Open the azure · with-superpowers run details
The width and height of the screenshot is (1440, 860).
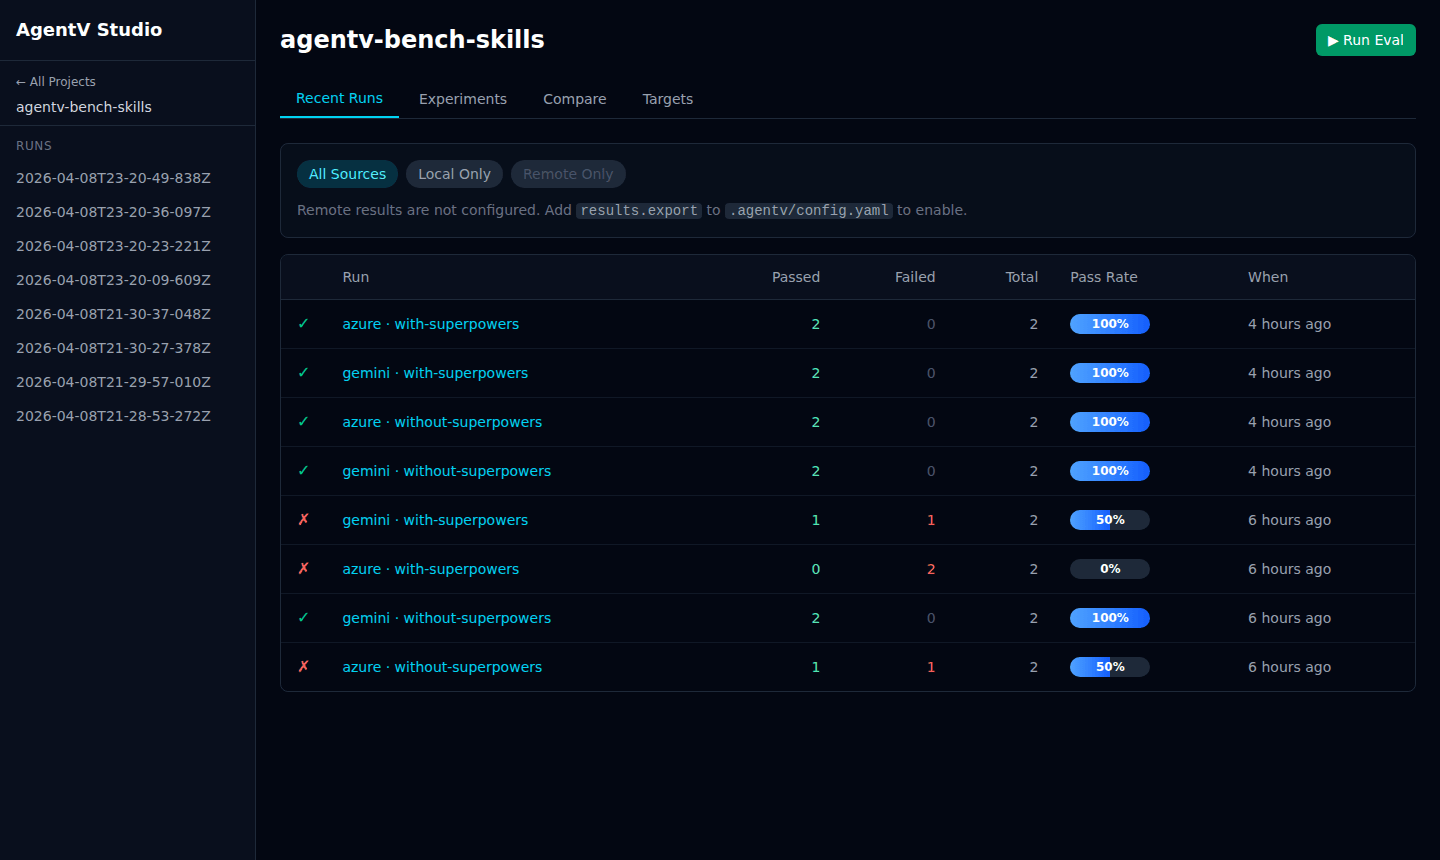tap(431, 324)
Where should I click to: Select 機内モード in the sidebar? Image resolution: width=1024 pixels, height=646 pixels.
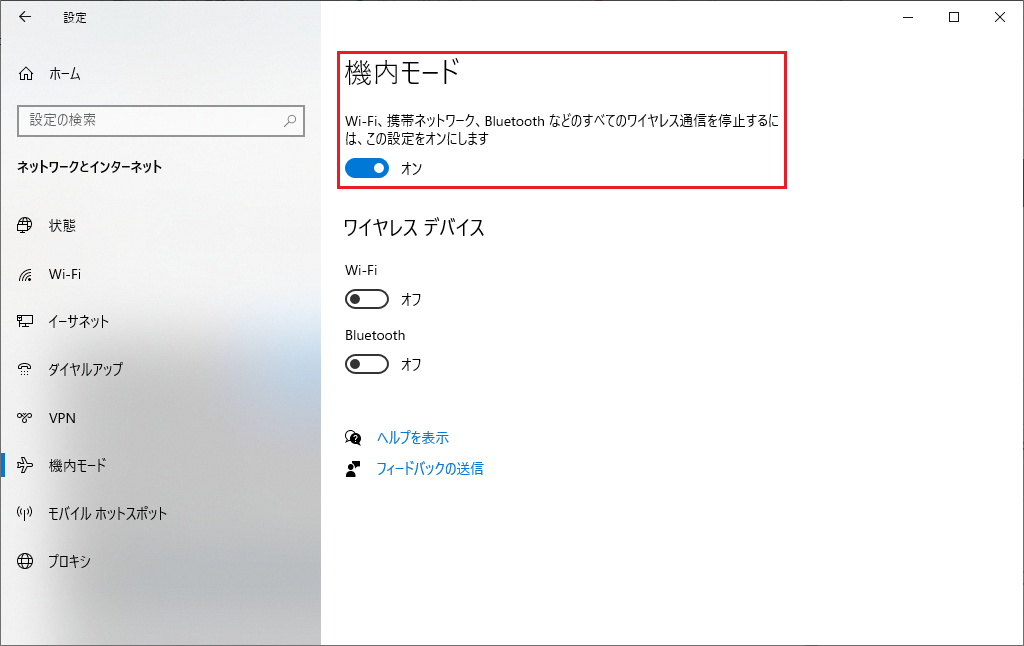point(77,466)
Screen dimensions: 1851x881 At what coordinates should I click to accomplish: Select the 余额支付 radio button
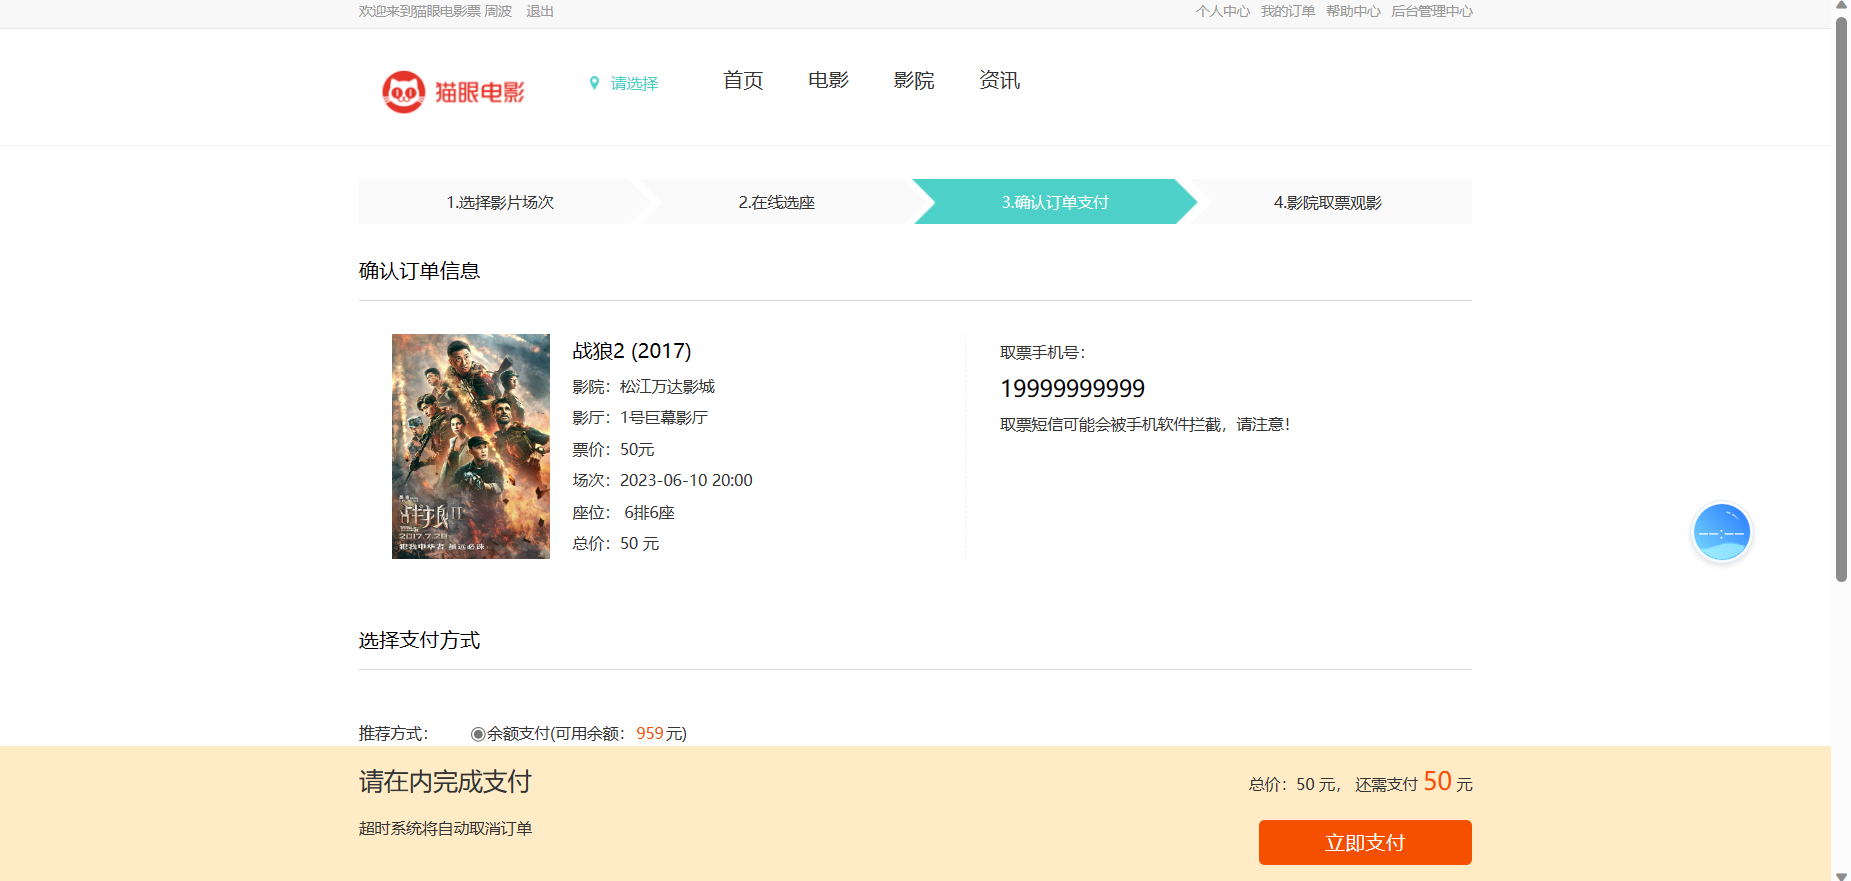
------
■ What to do:
Pictures are skipped here. Print exactly, and only, the lines from the one holding "The width and" through the final line of the material above, both ends included.

■ Response for this exercise:
The width and height of the screenshot is (1440, 860).
tap(431, 324)
Where should I click to: Select 機内モード in the sidebar? Image resolution: width=1024 pixels, height=646 pixels.
point(77,466)
Screen dimensions: 1851x881 At what coordinates should I click to accomplish: Select the 余额支付 radio button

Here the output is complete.